Embedded Analytics Becomes More Pervasive
Application vendors are realizing that they have to keep their customer engaged in the application. Embedded analytics, which integrates data analytics within business applications, helps to increases customer engagement while ensuring competitive advantage, reveals the Logi Analytics fifth “State of Embedded Analytics Report” for 2017. While the adoption of standalone Business Intelligence (BI) tools has been around 20% during the last three years, the adoption of embedded analytics has increased to 60% in 2017 per the report.
Embedded analytics has till now been used by OEMs and SaaS vendors. The report finds that while traditional BI tools focused on deriving insights from data silos, embedded analytics helped organizations empower their employees to take decisions that are data-driven, by incorporating the required data in the application itself.
The report is based on a survey of 500 people who are involved in product management, software engineering, product development, and IT. The respondents include executives who work with Software as a Service (SaaS) providers, and commercial Independent Software Vendors (ISVs). It also includes executives who work with the internal IT-managed applications.
The report reveals that embedded analytics is incorporated in about 85% of non-commercial applications and about 95% of commercial applications.

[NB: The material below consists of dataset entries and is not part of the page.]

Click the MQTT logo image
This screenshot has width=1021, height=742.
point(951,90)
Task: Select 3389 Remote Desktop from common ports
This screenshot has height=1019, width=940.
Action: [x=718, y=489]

About 21% of the users who had access to standalone BI tools, accessed them on a regular basis. Comparatively, 60% of the users who had access to embedded analytics, leveraged them on a regular basis.
The main drivers of this adoption were top management (40%), product management staff (34%), development staff (11%), customers (10%) and competition (3%). Executives are showing more interest as they see their competitors win new customers and retain old customers because they increasingly use analytics.

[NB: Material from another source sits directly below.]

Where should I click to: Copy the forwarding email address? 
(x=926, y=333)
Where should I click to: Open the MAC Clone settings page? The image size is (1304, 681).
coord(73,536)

About 55% of the ISV respondents said that adoption of embedded analytics helped improve their win rate. About 57% said that it helped to differentiate their product while 71% said that embedded analytics helped improve revenues. The percentage value attributed by embedded analytics to the overall product value of an organization was pegged at 54% for 2017.
Improved customer satisfaction, increased end-user adoption and improved user experience were the main benefits got from leveraging embedded analytics.

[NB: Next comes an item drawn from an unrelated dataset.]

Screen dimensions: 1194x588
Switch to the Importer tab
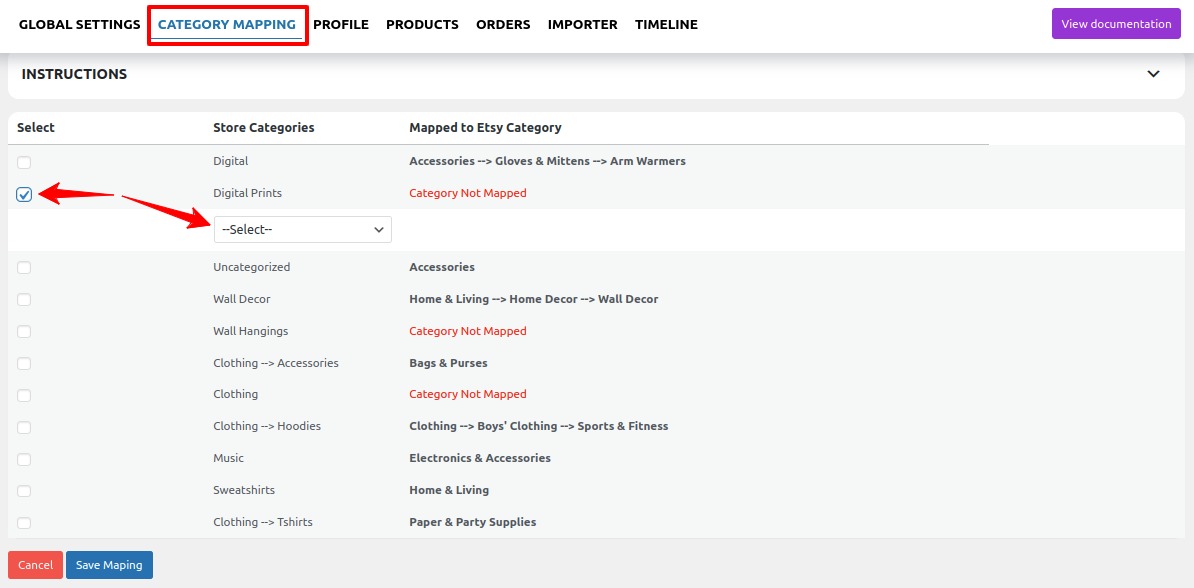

While 84% of the respondents prefer to access analytics within their applications, 66% keep switching to separate tools for analytics. The report says that this is because “as application providers offer self-service capabilities to end users, those users begin to expect certain capabilities as they explore data — for example, drilling, filtering, and workflow integration. If the self-service analytics UI has been implemented poorly, it can lead to user frustration — and thus more ad hoc requests.”
Embedded analytics is also providing ISVs with a new revenue stream, with 78% of the commercial ISVs charging more for analytics, with the charge depending on the level of embedding. About 74% of Level 0 and Level 1 embedders charged more for their application, while 63% of Level 2 embedders, 74% of Level 3 embedders and 83% of Level 4 embedders respectively charged more for their analytics.
The report reveals that vendors that provided subscription-based services, charged about 1.4 times for analytics when compared to the vendors who had one-time purchases. Subscription vendors were charging more as their tiered offerings allowed them to reduce upfront costs by charging according to the tiers.
With top executives showing interest in embedded analytics, there are more resources being allocated to these initiatives. As a result, about 32% of the respondents took less than four months to add embedded analytics to their applications. About 76% of the respondents preferred to build or have a combination of buy and build for adding embedded analytics.
About 72% of the respondents were planning to increase their future investments in embedded analytics. The additions planned include dashboards (15%), mobile access (13%), self-service analysis (13%), reports (12%), predictive analytics, data preparations, workflows, write-backs, natural language generation and building connections to new data sources.